Makes you work efficiently as a whole
Training several groups of muscles all at the same time contributes to the improvement of the body’s holistic function. You are not just targeting a few areas, but systems to help them work together in making you perform things better as a whole.
Helps achieve better everyday life
Since functional fitness is all about training your body to improve body functions and withstanding any injuries, you can get a better everyday life. You are pinpointing the body areas you usually use to perform tasks, so you are building your strength and improving your stress relief factor.
When the right functional fitness is done, you can even become happier since you can perform tasks efficiently.
Who is functional fitness for?
Functional fitness is generally recommended to start at a beginner’s pace. However, if you have existing health conditions like pregnancy, illnesses, or any disorder, you must first check with your doctor the right fitness plan.
The ideal pace to start with is doing easy exercises and building up the numbers day by day. As you become more resilient to these things, you can then gradually increase the resistance. But be mindful of the amount of force and impact you try to integrate into your functional fitness exercises as you may incur injuries.
The functional fitness exercises to try
Here are some simple functional fitness exercises to get started with.
Squats mimic the way you sit in a chair. Here’s how to do an effective squat:
- Stand straight and place your feet on the ground shoulder-width apart with your arms at your sides.
- Start to squat down by bending your knees, pushing back your hips—mimicking a sitting position.
- Put your arms forward as you bend your knees.
- Ensure your thighs are parallel to the ground, then pause and push back your heels to go back to the original position.
Push-ups train your core to lift heavy weights and develop a stronger core.
- Do a high plank position with both palms on the floor—ensuring your arms are shoulder-width apart and shoulders above wrists. Extend legs behind and feel your core and glutes engage.
- Lower yourself to the floor by bending your elbows.
- Push your palms on the floor and straighten arms to go back to a high plank position.
3. Side plank
Side planks will help you improve your balance and develop a stronger core.
- Lie on your left or right side with the forearm resting in the ground. Ensure the elbow is under the shoulder, and feet are closed together.
- Place your free hand on the used shoulder.
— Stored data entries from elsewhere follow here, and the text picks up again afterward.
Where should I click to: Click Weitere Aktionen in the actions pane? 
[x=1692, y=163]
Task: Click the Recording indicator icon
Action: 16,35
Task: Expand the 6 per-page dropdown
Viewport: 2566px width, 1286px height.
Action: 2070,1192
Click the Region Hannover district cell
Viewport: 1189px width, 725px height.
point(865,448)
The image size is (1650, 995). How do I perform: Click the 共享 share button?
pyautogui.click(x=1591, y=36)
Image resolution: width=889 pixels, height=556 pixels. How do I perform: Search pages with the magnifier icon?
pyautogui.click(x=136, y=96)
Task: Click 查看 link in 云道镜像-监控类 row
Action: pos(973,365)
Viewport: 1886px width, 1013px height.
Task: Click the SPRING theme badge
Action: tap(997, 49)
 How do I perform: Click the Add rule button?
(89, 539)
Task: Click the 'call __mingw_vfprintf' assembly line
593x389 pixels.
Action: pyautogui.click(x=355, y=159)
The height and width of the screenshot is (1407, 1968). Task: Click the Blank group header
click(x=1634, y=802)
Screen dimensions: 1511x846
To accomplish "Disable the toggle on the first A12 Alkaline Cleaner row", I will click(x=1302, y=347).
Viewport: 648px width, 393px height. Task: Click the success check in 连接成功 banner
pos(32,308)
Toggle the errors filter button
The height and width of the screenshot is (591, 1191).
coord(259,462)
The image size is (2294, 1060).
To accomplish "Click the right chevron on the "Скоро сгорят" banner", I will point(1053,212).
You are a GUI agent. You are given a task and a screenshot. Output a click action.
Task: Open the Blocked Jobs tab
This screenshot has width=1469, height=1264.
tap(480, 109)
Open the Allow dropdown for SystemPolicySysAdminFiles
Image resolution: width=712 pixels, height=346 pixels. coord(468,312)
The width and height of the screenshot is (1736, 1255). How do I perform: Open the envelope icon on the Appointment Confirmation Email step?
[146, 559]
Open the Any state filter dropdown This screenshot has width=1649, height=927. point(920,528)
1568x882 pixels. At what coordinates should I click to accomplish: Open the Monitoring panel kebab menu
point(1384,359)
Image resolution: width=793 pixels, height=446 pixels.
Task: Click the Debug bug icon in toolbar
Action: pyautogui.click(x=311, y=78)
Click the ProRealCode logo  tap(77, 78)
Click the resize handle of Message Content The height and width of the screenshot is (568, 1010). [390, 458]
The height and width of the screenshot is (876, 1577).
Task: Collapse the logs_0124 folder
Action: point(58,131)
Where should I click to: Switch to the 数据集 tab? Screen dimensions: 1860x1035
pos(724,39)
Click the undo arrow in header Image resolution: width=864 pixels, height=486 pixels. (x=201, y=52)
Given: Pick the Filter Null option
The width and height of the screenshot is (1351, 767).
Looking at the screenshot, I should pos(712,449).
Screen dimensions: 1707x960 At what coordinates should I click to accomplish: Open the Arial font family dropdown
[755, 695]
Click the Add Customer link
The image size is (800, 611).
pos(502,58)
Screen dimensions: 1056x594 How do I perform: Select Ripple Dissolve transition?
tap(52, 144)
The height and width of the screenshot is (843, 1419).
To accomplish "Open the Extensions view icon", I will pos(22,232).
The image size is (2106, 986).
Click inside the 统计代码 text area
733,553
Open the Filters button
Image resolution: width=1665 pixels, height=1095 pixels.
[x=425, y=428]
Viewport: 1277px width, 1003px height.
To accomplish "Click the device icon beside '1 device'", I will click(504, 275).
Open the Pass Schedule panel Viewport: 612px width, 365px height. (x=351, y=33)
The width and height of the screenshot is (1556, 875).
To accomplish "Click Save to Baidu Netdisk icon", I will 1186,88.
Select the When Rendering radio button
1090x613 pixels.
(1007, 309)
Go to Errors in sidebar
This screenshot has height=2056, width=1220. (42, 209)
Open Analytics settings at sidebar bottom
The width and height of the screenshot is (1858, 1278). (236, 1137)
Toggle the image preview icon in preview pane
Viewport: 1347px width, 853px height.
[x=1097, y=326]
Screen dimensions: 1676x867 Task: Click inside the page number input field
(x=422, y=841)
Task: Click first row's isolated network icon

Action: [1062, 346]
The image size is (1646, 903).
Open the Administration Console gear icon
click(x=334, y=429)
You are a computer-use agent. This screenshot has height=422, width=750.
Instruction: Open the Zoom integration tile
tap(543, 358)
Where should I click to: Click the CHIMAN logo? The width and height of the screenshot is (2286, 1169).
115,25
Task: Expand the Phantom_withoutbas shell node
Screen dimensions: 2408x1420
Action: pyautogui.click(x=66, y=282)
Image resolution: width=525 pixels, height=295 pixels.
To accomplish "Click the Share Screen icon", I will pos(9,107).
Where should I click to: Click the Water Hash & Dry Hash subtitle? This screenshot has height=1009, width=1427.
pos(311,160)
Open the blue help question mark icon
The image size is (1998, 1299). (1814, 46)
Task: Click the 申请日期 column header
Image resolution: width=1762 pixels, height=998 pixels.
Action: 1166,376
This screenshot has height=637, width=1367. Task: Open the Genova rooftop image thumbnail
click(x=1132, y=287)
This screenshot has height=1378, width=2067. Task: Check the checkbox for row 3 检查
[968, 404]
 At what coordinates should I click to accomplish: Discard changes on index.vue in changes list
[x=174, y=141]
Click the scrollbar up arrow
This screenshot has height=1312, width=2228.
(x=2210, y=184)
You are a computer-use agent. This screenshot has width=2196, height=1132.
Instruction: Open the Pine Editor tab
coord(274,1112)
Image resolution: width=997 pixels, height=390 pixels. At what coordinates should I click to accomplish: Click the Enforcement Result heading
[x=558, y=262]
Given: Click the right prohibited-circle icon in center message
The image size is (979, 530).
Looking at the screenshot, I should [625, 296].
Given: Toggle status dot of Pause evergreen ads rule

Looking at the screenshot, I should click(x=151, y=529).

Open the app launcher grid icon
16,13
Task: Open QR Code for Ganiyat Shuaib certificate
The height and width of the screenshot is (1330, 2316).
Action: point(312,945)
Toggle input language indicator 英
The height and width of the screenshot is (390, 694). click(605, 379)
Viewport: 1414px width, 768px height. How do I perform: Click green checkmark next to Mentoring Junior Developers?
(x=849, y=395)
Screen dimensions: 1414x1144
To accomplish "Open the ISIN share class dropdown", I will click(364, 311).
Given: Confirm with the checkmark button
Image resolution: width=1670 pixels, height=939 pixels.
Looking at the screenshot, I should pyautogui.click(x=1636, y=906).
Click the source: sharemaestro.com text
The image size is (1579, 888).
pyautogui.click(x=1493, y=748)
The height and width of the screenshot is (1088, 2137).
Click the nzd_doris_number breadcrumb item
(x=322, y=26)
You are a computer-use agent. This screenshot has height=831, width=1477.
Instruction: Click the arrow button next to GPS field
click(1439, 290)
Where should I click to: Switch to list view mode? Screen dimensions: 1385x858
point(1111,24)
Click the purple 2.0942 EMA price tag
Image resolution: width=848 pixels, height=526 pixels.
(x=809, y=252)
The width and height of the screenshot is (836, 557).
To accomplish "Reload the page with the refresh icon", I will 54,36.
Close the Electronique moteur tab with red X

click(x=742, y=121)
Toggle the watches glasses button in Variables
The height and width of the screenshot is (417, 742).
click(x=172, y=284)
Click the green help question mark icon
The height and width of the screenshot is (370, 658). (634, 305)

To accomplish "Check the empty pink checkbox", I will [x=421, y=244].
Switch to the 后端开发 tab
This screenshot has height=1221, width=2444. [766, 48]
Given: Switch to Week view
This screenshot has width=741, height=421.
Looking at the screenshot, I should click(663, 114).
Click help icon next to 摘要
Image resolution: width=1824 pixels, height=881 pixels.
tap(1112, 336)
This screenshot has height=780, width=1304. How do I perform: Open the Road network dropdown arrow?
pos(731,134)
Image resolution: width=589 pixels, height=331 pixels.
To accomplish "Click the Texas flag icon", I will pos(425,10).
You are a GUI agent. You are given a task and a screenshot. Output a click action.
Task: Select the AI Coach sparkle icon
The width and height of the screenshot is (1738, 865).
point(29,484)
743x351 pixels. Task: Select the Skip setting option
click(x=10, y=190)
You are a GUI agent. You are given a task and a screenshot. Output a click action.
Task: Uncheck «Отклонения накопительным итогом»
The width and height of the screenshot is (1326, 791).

- Push down through your forearm and form a straight line from head to feet.
- Hold the position for up to 45 seconds.
- Switch sides and repeat.
- Rest for one minute.
Doing deadlifts can help you in carrying heavy items daily.
- You’ll need two dumbbells in this exercise.
- Stand with feet hip-width apart, knees slightly bent forward, and dumbbells in each hand in front of quads.
- Bend your hips forward and bend your knees slightly as you push the buttock back. Keep your back flat, and slowly lower your weights to your shins. Your torso must be almost parallel to the floor.
- Engage your core and push through the heels to stand straight. Pull dumbbells up as you stand while keeping it close to shins.
- When standing, pause, and squeeze your buttocks.
Step-down is a functional exercise you can do to improve balance and stability. It mimics the ascending and descending of stairs.
- Find a small bench you can use.
- Step one foot on the bench and one foot on the ground.
- Push through your heel of the foot resting on the bench, step up to extend your leg, and slowly bring the other foot back to the ground.
- Repeat on the other side.
There are many more functional fitness exercises you can try. You can get a variety of functional fitness activities by taking this online personal development course, Functional Fitness Training: The Easy Way to Get in Shape at Home.
The great thing about doing functional fitness rather than other physical fitness activities is you are empowering yourself to perform tasks you do daily—making life easier for you. You are not just physically healthy, but also capable of performing physically demanding tasks.